### PAGE EXTRACT
☆ ☆ ☆ ☆ ☆

Thursday, October 20, 2011

Relief From the IRS for Misclassified Workers

In Notice 2011-95 issued on September 21, 2011, the IRS announced a new voluntary compliance program focused on assisting employers in the proper classification of its workers. The new settlement program provides a hugh financial relief for those employers who have improperly classified certain workers as independent contractors that should be classified as employees.

The Issue

It is all too common that employers classify workers as independent contractors that should be treated as employees. There are many reasons this occurs, but some of the most common that I hear include:

  • The employer is just hiring the worker on a trial basis

  • The worker is only going to be working on an infrequent basis

  • The worker is only going to be working on a one time occurence

  • The worker is going to be paid a flat fee

  • The worker wants to be treated as an independent contractor

  • It is too expensive to treat a worker as an employee

Unfortunately none of the above excuses are valid. Relying on such excuses, an employer can end up in the expensive situation of having to pay back payroll taxes when the IRS or a state authority steps into the picture. Even voluntarily correction of a workers classification can be so expensive the an employer prefers to continue on an incorrect path rather than make the necessary corrections.

IRS Provides An Out

The new program announced by the IRS will allow an employer to properly classify a worker as an employee on a prospective basis for a very small payment. Employers are eligible to enter the compliance program if they:

  • Consistently have treated the workers in the past as nonemployees;

  • Have filed all required Forms 1099 for the workers for the previous three years;

  • Are not currently under audit by the IRS; and

  • Are not currenlty under audit by the Department of Labor or a state agency.

An employer can apply for the program by filing Form 8952 at least 60 days before they want to begin treating the workers as employees. For example, if an employer would like to begin treating certain workers as employees as of the beginning of 2012, then it must file the Form 8952 by November 2, 2011.

The form includes a calculation that assesses the amount due on the reclassification. The amount is based on the wages paid during the most recently completed tax year and it is the equivalent of approximately 1.3% of the wages paid. This is a substantial savings over the options that exist outside of this program.

☆ ☆ ☆ ☆ ☆

### WHAT THIS TASK INVOLVES
Copy out everything in the IRS relief post from "The form includes" down to "of this program.", word for word.

### SOURCE DATA
☆ ☆ ☆ ☆ ☆

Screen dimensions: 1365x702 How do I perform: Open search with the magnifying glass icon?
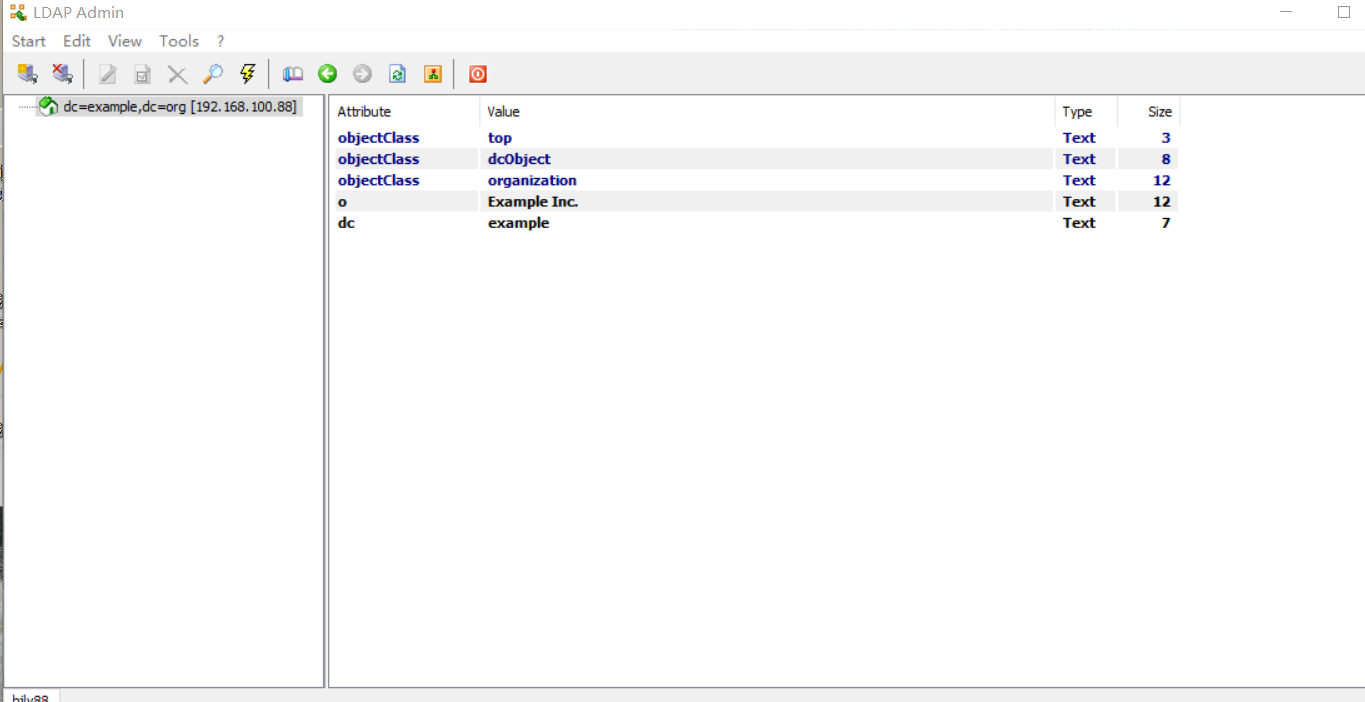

☆ ☆ ☆ ☆ ☆

### EXERCISE SOLUTION
The form includes a calculation that assesses the amount due on the reclassification. The amount is based on the wages paid during the most recently completed tax year and it is the equivalent of approximately 1.3% of the wages paid. This is a substantial savings over the options that exist outside of this program.